At the same time, recent corporate headlines sharpened concerns about AI's near-term disruption. A major fintech announced a surprise workforce reduction tied to AI-driven productivity, with the move characterized as a nearly 50% cut. That development helped crystallize fears that AI could affect jobs and profits across a swath of industries, contributing to a pullback in software and other growth sectors.

Market breadth and sector snapshots

The sell-off showed breadth, with software-focused exposures hit hard: a major software ETF fell roughly 10% for the month after probing recent lows. Blue-chip and large-cap technology names were materially lower, with one large software and cloud firm down nearly 9% and another enterprise software company down nearly 13%, translating into hundreds of billions of dollars in market-cap losses across the sector. Other notable drawdowns included several enterprise and SaaS names off by double-digit percentages, while a handful of names bucked the trend — one communications company jumped about 40% and a couple of established networking and enterprise software firms were largely flat.
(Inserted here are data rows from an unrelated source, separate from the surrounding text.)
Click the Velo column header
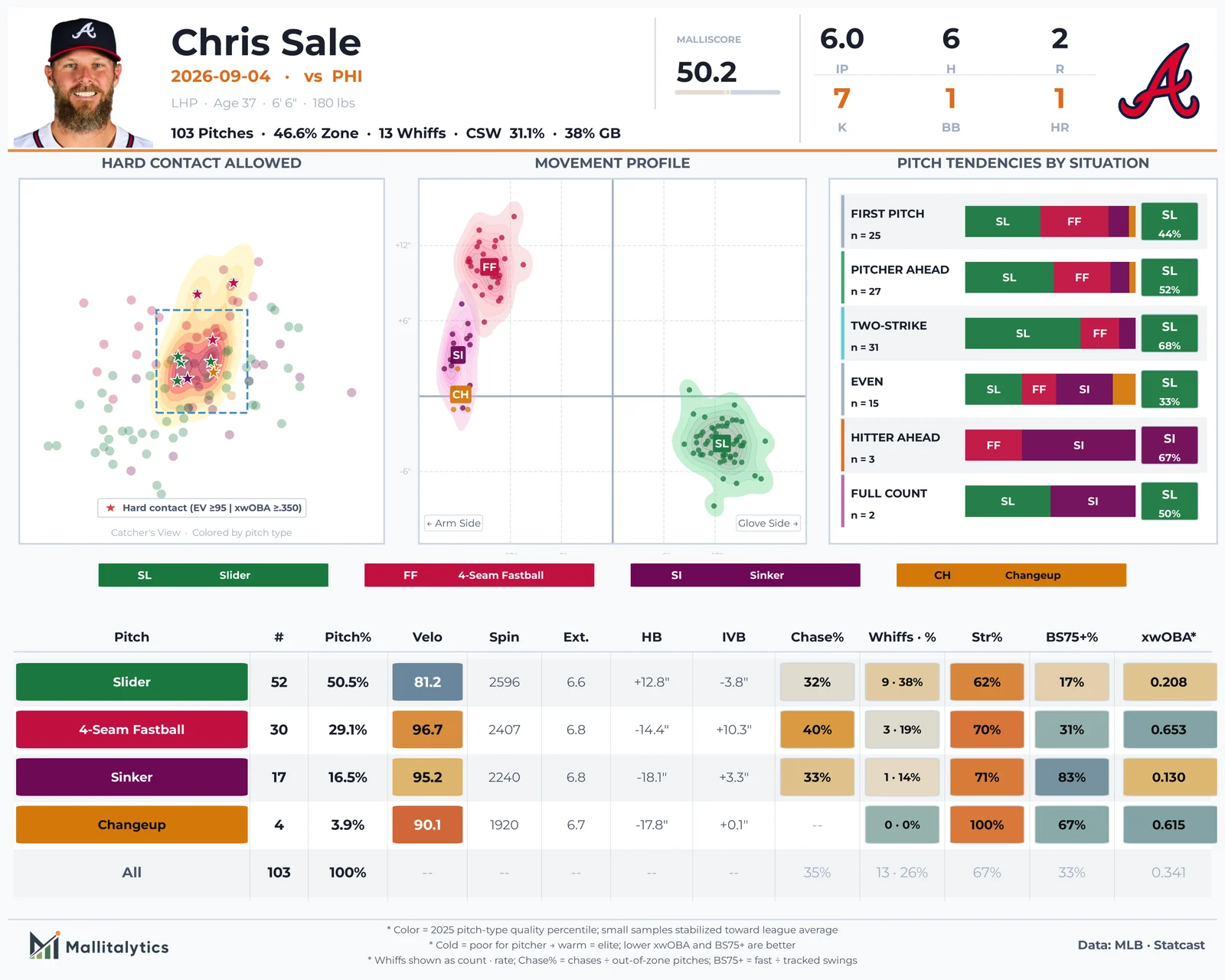The width and height of the screenshot is (1225, 980). click(427, 637)
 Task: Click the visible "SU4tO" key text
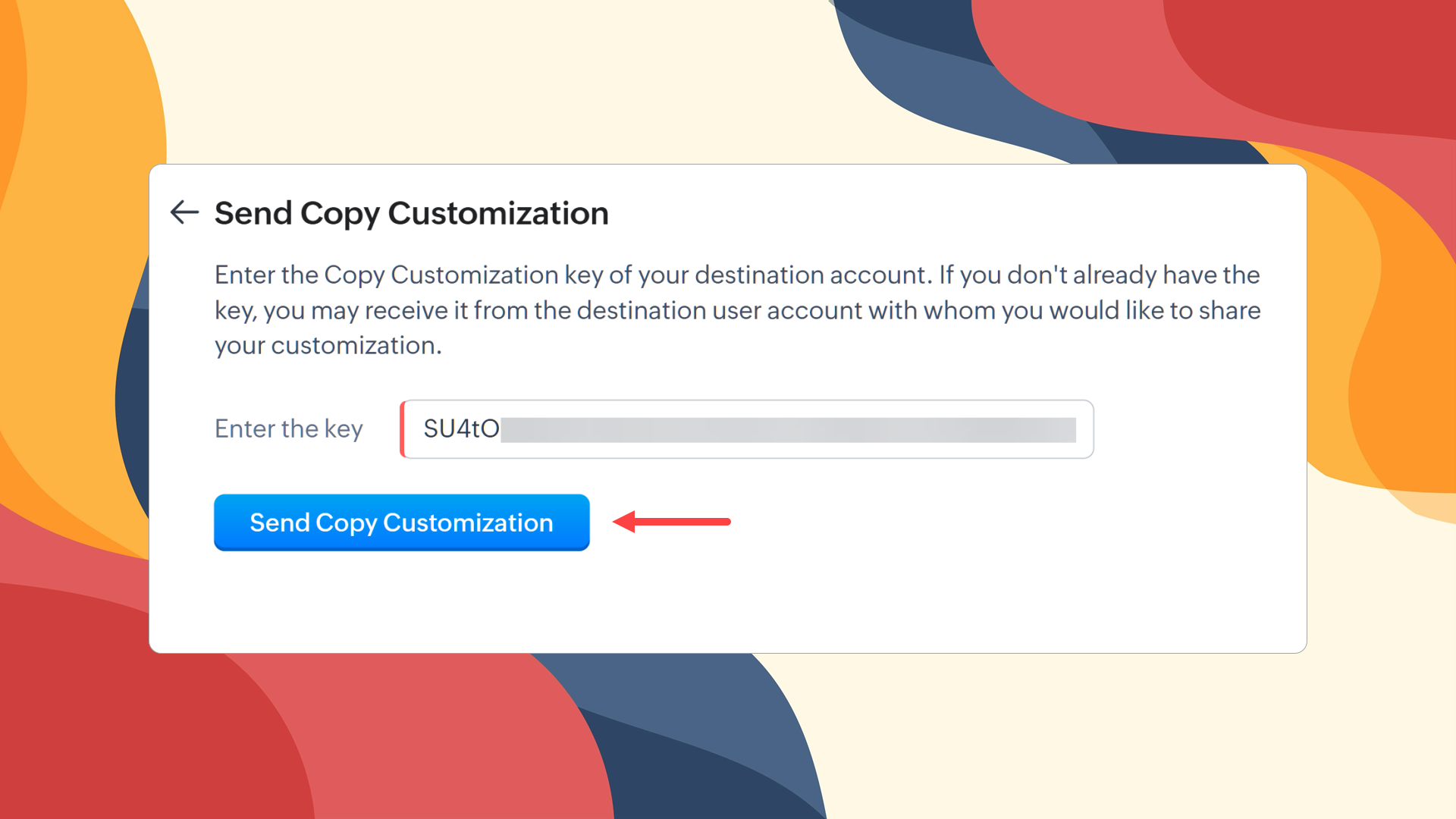pyautogui.click(x=461, y=429)
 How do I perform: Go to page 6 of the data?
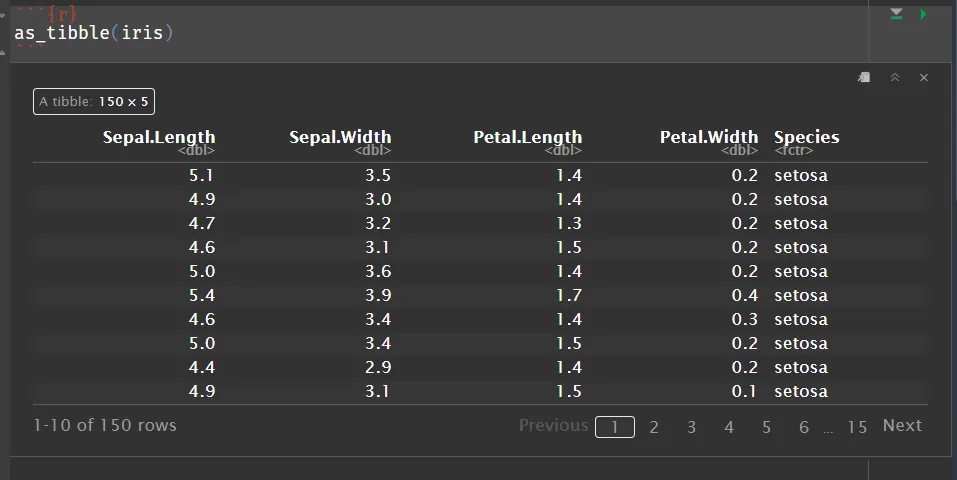point(804,427)
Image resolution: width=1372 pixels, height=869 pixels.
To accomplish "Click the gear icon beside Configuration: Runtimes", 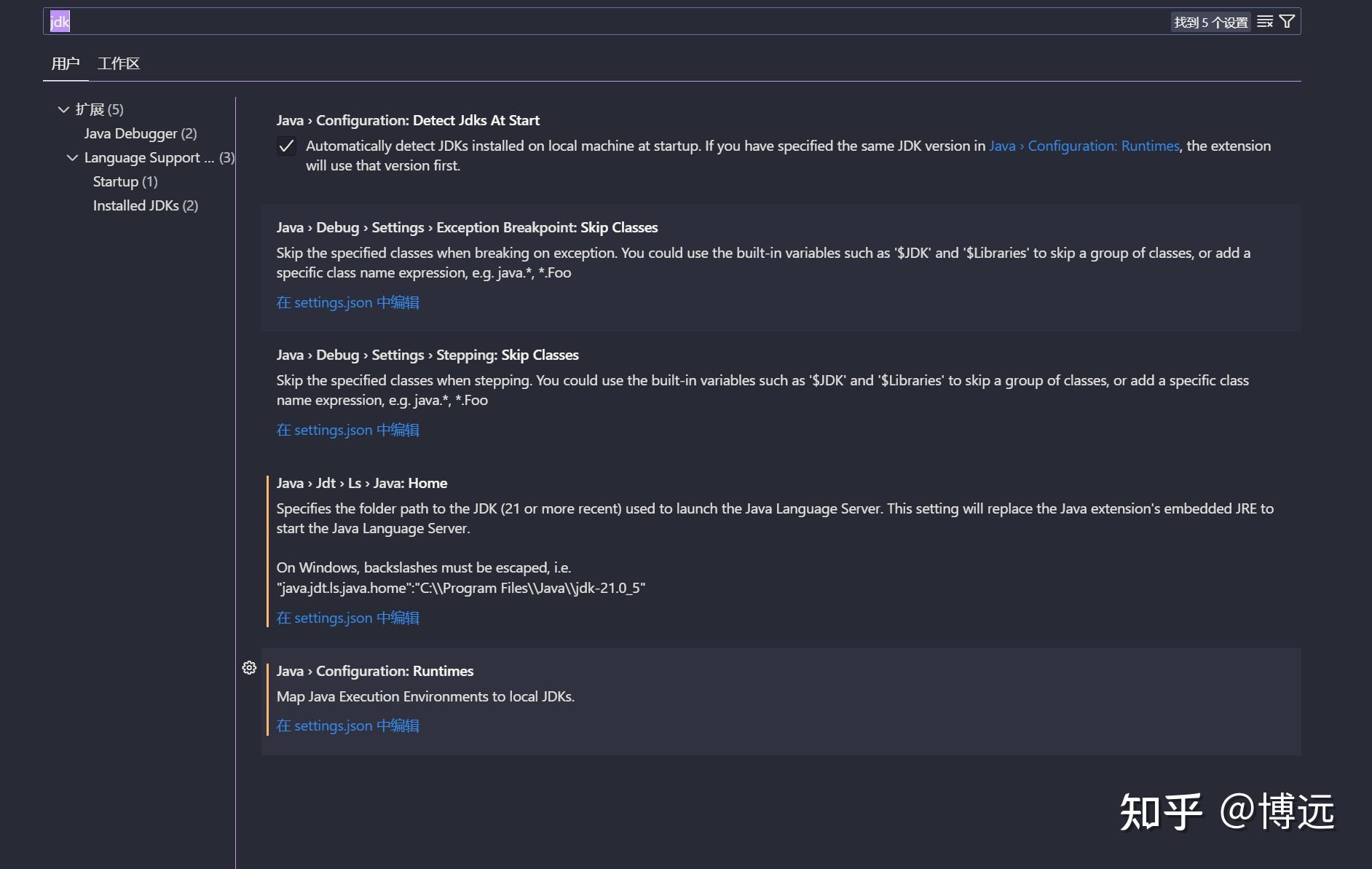I will (x=249, y=668).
Corporate and political crosscurrents heighten uncertainty

Beyond inflation and AI-driven workforce moves, corporate deal dynamics and government-technology friction added to market uncertainty. A major streaming company abandoned a pursuit of a media studio, leaving a rival bidder to clinch that asset and boosting some media-related stocks. Separately, a dispute between a government and an AI developer intensified after an official directive to halt agency use of that developer's technology was publicly announced; the AI firm has signaled it would rather cut ties than remove usage restrictions. Recent updates indicate this standoff is developing and details may evolve.